**RECORD SET**:
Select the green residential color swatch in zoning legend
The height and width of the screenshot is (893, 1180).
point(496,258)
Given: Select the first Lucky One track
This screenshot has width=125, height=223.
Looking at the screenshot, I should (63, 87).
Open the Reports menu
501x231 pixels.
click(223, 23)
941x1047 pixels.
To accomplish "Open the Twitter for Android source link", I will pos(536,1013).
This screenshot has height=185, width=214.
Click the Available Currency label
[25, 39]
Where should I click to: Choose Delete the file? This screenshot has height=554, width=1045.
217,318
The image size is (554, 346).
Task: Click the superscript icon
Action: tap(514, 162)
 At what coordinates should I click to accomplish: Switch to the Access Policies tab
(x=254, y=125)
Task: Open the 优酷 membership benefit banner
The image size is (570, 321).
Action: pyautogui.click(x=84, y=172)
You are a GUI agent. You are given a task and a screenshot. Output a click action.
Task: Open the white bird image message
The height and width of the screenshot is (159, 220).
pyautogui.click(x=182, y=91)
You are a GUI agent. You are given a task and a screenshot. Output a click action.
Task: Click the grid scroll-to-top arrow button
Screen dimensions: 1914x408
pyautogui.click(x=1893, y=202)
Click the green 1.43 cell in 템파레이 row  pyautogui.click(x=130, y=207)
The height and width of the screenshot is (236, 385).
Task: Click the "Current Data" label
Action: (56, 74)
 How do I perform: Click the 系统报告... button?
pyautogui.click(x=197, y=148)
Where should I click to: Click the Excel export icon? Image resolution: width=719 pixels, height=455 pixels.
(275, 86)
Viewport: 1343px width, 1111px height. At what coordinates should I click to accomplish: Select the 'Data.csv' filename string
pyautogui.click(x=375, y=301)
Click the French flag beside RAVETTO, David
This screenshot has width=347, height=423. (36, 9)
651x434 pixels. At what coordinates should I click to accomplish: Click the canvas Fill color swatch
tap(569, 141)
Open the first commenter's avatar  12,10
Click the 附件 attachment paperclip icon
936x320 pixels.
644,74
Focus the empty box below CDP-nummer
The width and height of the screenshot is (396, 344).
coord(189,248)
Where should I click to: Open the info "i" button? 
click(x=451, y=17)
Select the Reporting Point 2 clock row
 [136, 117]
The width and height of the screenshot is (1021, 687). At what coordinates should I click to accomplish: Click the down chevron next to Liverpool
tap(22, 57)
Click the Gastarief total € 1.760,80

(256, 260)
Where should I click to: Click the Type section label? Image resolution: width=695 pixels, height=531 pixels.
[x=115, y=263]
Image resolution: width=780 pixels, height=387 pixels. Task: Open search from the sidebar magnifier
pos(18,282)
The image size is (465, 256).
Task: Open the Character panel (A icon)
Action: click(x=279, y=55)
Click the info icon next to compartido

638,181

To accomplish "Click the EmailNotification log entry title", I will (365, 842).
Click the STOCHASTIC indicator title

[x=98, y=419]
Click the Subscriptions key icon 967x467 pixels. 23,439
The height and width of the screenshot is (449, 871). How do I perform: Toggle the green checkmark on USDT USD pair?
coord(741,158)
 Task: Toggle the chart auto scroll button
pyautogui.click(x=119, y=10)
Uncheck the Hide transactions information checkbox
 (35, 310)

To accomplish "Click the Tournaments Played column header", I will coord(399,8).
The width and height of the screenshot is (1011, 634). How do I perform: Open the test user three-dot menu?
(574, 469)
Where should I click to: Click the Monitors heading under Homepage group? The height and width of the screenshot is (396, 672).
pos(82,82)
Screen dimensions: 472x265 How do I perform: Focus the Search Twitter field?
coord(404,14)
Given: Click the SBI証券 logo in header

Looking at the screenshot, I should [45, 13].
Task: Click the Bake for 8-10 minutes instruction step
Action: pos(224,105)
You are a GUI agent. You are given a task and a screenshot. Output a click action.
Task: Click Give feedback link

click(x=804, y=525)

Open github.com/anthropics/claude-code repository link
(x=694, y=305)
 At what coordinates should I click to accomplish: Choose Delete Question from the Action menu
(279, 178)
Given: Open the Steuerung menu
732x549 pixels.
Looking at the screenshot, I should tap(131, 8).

**TASK**: How many lines in the records above hold the string "will"? Only the number is wanted.

**TASK RESULT**: 3